(PhysOrg.com) -- Victoria University graduate Jared Thomas spent many hours riding buses and trains in the greater Wellington region as part of his PhD research.
"My focus was to look at the social needs of public transport passengers and the delicate balance between the need for privacy and social interaction on public transport," says Dr Thomas.
As part of his PhD research, Dr Thomas observed the behaviours of 1,703 passengers, including seat selection, activity use and whether they conversed. He also surveyed around 900 public transport commuters about their attitudes and behaviours, such as which seats they chose and why.
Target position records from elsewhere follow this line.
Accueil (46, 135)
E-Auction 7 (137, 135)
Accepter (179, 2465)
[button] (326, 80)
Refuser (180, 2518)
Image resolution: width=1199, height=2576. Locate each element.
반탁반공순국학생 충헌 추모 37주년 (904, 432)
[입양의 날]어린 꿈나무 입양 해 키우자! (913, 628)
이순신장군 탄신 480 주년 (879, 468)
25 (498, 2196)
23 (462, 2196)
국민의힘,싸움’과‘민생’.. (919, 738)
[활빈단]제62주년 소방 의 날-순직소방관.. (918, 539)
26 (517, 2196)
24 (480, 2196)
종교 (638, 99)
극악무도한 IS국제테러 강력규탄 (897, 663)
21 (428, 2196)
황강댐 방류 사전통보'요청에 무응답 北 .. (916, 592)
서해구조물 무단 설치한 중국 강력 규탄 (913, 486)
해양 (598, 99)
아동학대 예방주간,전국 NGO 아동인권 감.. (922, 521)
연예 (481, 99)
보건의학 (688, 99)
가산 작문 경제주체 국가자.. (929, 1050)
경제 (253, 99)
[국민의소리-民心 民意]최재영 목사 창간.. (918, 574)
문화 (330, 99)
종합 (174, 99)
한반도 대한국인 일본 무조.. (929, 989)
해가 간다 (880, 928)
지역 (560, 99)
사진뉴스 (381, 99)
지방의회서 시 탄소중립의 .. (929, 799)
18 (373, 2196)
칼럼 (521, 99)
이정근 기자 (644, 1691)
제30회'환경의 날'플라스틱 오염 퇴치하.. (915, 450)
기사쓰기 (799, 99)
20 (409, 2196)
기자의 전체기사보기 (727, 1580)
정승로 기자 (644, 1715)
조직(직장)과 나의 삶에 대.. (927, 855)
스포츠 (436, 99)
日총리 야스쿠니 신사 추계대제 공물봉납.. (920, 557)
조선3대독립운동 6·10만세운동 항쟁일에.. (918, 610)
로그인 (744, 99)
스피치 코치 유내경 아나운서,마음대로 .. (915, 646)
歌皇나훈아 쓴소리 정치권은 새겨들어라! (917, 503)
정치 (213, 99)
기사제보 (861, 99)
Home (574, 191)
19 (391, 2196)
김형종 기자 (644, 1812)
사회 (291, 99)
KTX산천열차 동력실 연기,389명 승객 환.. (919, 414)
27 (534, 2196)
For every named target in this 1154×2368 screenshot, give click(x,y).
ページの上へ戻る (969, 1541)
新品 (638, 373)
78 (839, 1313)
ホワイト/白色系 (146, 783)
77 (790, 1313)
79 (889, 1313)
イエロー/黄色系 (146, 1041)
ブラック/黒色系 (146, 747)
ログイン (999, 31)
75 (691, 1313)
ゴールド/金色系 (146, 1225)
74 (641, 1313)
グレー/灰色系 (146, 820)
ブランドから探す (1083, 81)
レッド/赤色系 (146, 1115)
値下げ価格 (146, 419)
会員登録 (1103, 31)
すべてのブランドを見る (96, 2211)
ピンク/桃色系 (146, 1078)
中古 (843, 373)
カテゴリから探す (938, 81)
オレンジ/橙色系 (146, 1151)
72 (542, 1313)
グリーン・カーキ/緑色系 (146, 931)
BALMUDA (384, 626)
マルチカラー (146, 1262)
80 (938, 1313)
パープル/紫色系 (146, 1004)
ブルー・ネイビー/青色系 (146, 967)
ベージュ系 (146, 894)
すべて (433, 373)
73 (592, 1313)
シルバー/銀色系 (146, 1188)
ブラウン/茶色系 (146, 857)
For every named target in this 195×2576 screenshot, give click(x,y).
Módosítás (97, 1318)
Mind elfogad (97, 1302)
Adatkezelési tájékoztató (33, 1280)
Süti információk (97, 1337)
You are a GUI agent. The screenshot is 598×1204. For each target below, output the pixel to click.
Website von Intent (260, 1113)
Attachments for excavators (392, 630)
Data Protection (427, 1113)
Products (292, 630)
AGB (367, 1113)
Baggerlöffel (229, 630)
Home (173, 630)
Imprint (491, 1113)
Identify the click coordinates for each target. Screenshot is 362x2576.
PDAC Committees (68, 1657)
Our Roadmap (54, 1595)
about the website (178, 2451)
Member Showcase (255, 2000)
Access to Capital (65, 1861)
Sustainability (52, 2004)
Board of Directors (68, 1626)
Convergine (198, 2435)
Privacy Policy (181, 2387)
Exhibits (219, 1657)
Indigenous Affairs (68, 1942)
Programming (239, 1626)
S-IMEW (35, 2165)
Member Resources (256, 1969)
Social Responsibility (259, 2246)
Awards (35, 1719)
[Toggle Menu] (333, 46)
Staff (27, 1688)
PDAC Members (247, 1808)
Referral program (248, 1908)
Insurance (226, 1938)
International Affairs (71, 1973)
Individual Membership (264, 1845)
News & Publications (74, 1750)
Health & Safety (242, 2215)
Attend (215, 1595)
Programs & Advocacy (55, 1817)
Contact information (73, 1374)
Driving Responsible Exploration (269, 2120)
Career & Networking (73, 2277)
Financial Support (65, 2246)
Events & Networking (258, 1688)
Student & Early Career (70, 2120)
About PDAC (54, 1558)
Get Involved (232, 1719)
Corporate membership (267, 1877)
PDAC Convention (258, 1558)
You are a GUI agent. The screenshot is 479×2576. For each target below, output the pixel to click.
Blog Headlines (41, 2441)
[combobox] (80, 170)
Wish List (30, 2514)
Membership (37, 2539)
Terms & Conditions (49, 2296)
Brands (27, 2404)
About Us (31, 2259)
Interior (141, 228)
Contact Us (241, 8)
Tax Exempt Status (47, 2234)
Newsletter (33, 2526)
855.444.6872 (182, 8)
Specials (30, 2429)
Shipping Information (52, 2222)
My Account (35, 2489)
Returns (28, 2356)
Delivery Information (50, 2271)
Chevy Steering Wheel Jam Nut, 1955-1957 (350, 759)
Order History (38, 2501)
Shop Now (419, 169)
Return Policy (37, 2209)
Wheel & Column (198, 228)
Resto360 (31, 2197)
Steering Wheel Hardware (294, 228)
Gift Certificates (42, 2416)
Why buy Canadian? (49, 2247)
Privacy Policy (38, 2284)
"My findings showed the seating layout of public transport forces people into an intimate distance with strangers, causing a degree of social discomfort. I found that people use a range of interactive strategies to adapt to this close yet impersonal social situation, including defensive behaviours such as reading, listening to music or talking on cell phones, which restricts their ability to engage with their fellow travellers. Others adapt with physically defensive behaviours such as putting their bag on the seat next to them, which also reduces their ability to socially interact."
Dr Thomas said there is evidence that interactive strategies—such as talking and positive body language with other passengers—are more successful than defensive strategies at reducing social discomfort.
"Much like reading a magazine in a dentist's waiting room, defensive strategies may make the time pass more quickly, but they do not necessarily reduce the underlying discomfort of the situation."
Interactive strategies are used by around one-quarter of commuters, but more would interact if there were fewer barriers to interaction, he says. Part of the problem is that social niceties, such as smiling and greetings, are ignored in a crowded public transport setting.
"Another key barrier to social interaction is the seat layout of both buses and trains. Most passengers are offered seats immediately beside one another, where facing each other to communicate important non-verbal signals is awkward. These passengers are about 30% less likely to engage in a conversation than those sitting in other layouts, such as those passengers that are facing each other."
Dr Thomas, who is himself a public transport user, is currently working for Opus as a transport researcher. He says his research could be used by public transport agencies, passengers, and those who design carriages and buses.
Dr Thomas graduated with a PhD in Psychology from Victoria University in December and was supported in his study by funding from the Tertiary Education Commission (TEC) and the Foundation for Research, Science and Technology (FRST). His principal supervisor was Dr Marc Wilson.